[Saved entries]

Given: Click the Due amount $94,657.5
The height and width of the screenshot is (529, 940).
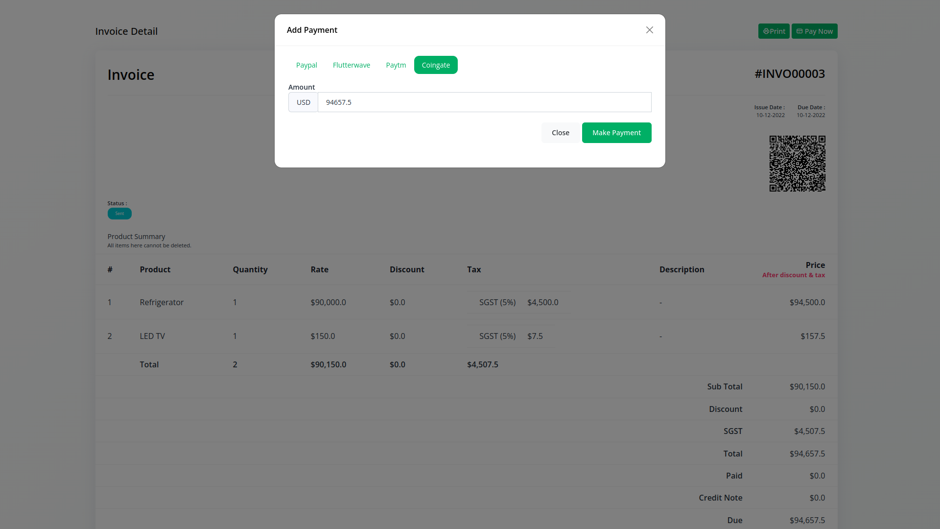Looking at the screenshot, I should pyautogui.click(x=807, y=520).
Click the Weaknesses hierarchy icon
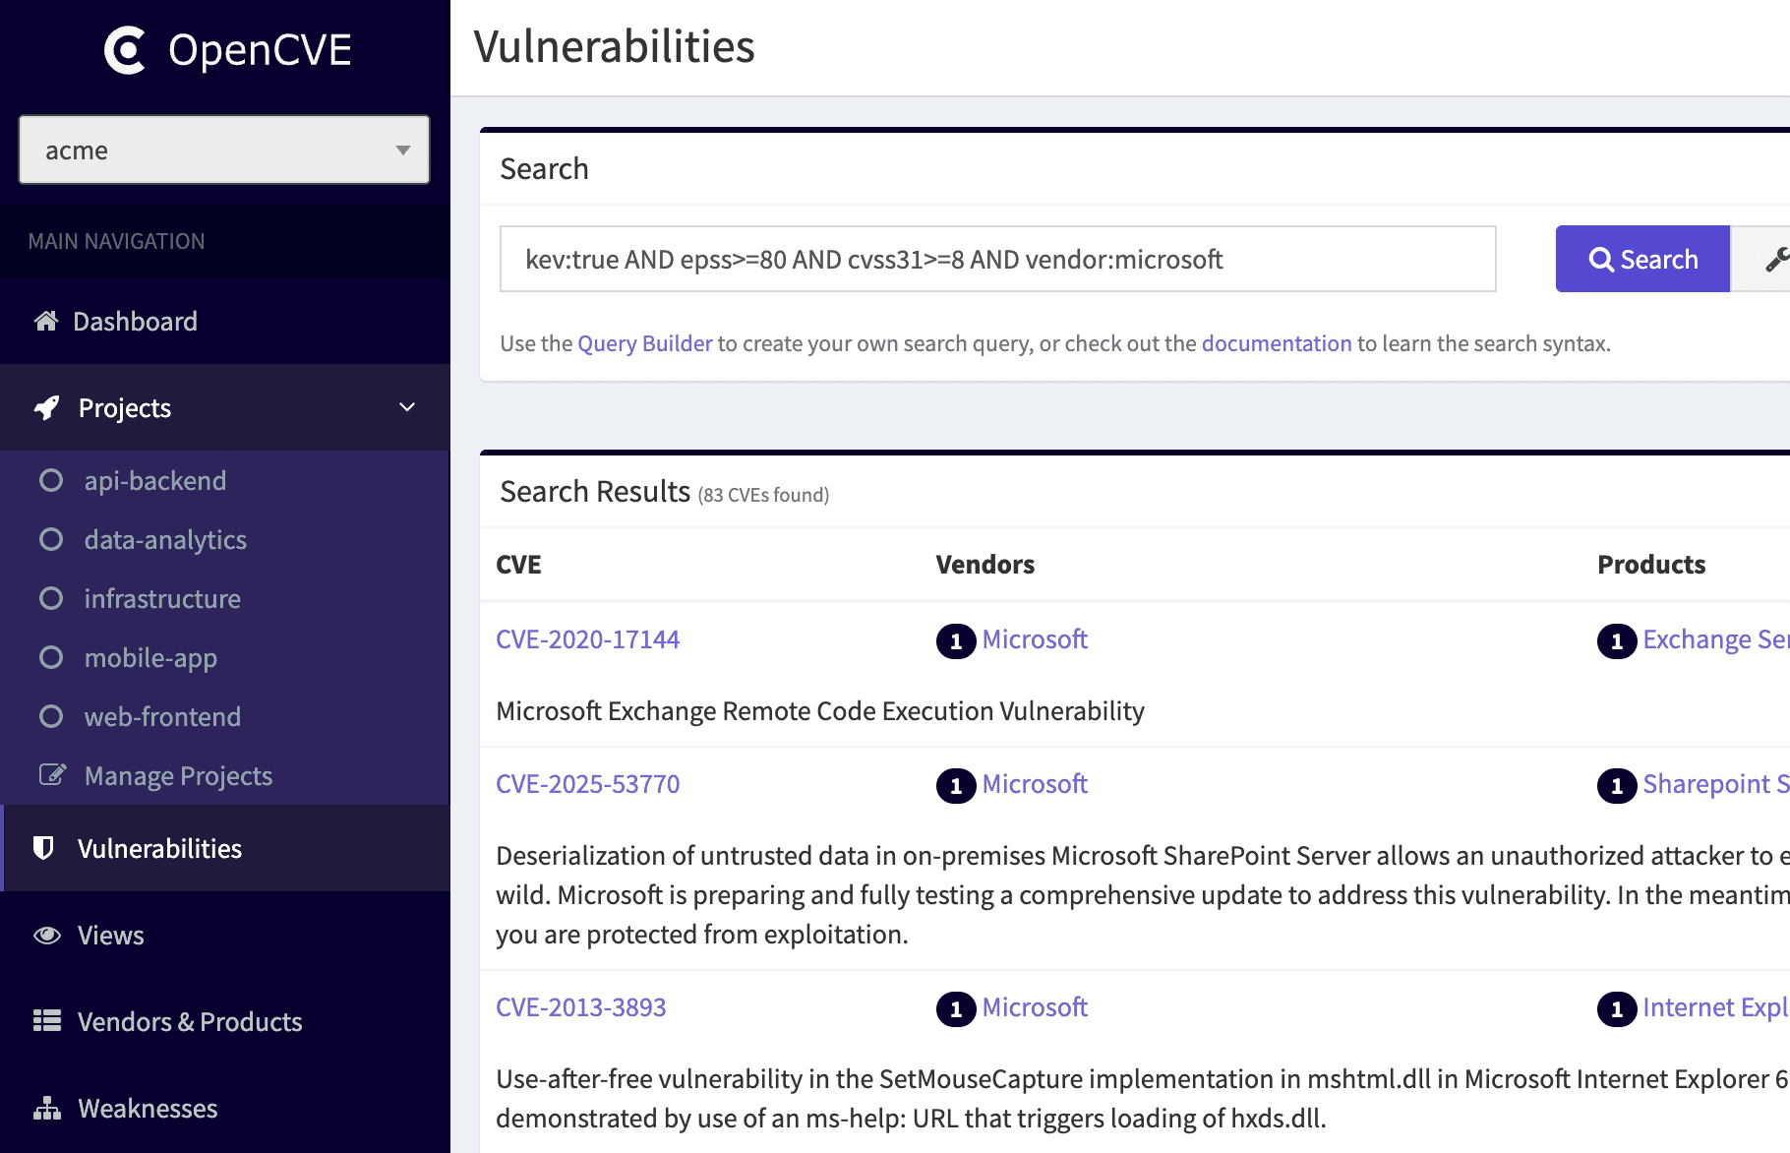 (45, 1108)
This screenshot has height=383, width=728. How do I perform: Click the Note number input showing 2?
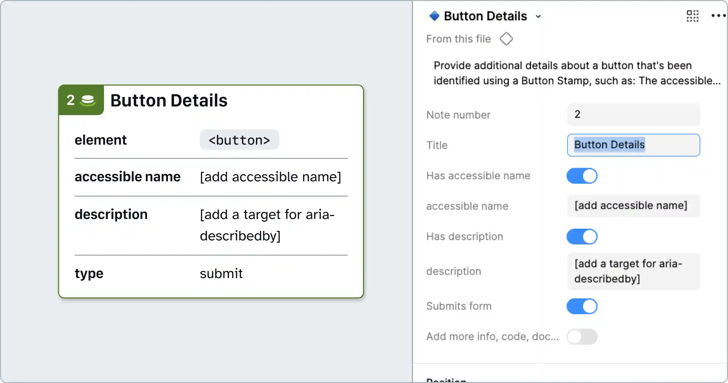633,114
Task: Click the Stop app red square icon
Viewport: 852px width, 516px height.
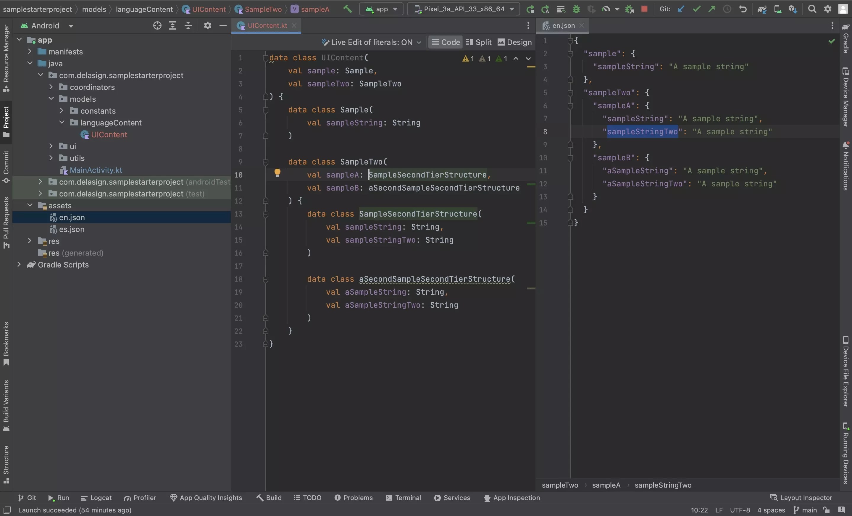Action: 644,9
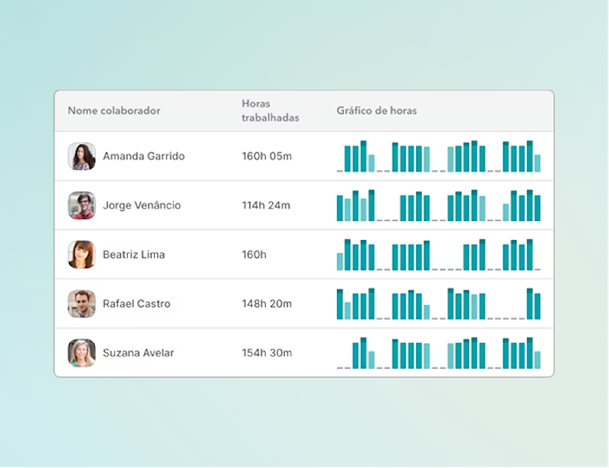This screenshot has width=609, height=468.
Task: Sort by Horas trabalhadas column header
Action: (270, 111)
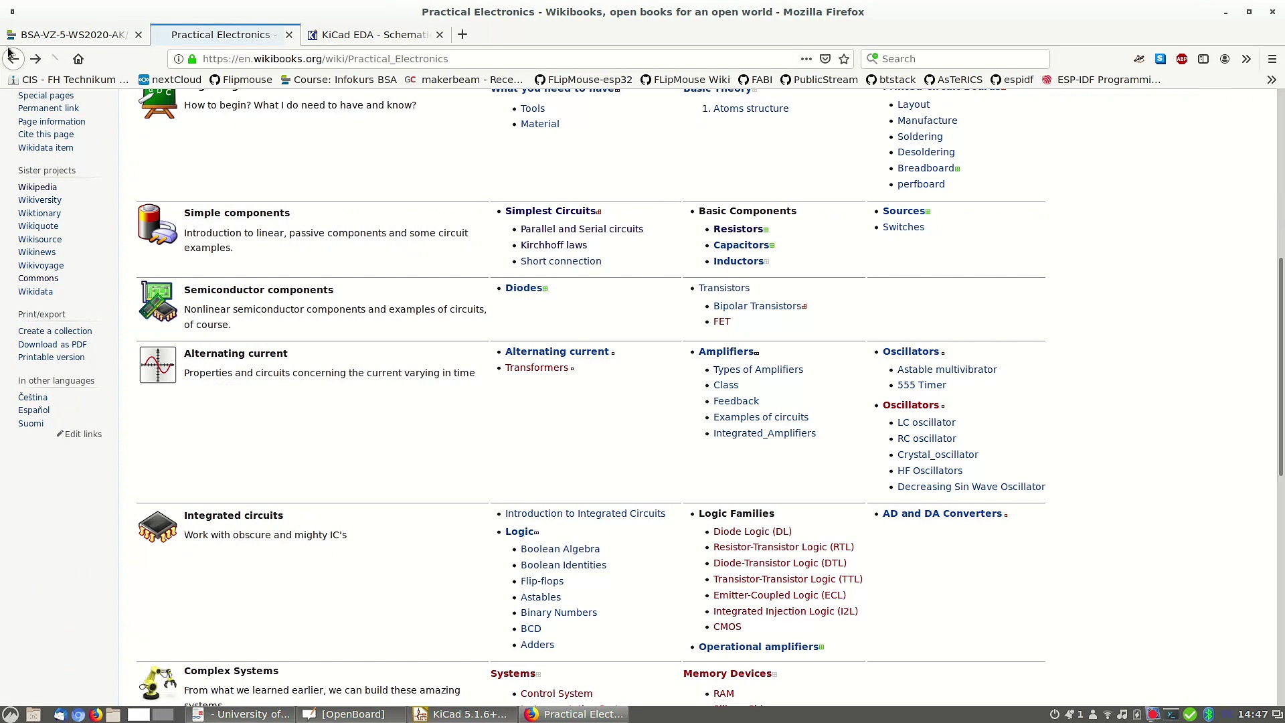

## REQUIREMENT
Set down the records above exactly, leaving out pictures.

## EXERCISE OUTPUT
Given: Click the Due amount $94,657.5
The height and width of the screenshot is (529, 940).
Looking at the screenshot, I should pyautogui.click(x=807, y=520).
Click the Weaknesses hierarchy icon
 (45, 1108)
This screenshot has height=383, width=728. How do I perform: Click the Note number input showing 2?
633,114
Task: Click the Stop app red square icon
Viewport: 852px width, 516px height.
Action: 644,9
This screenshot has width=609, height=468.
Task: Sort by Horas trabalhadas column header
Action: (270, 111)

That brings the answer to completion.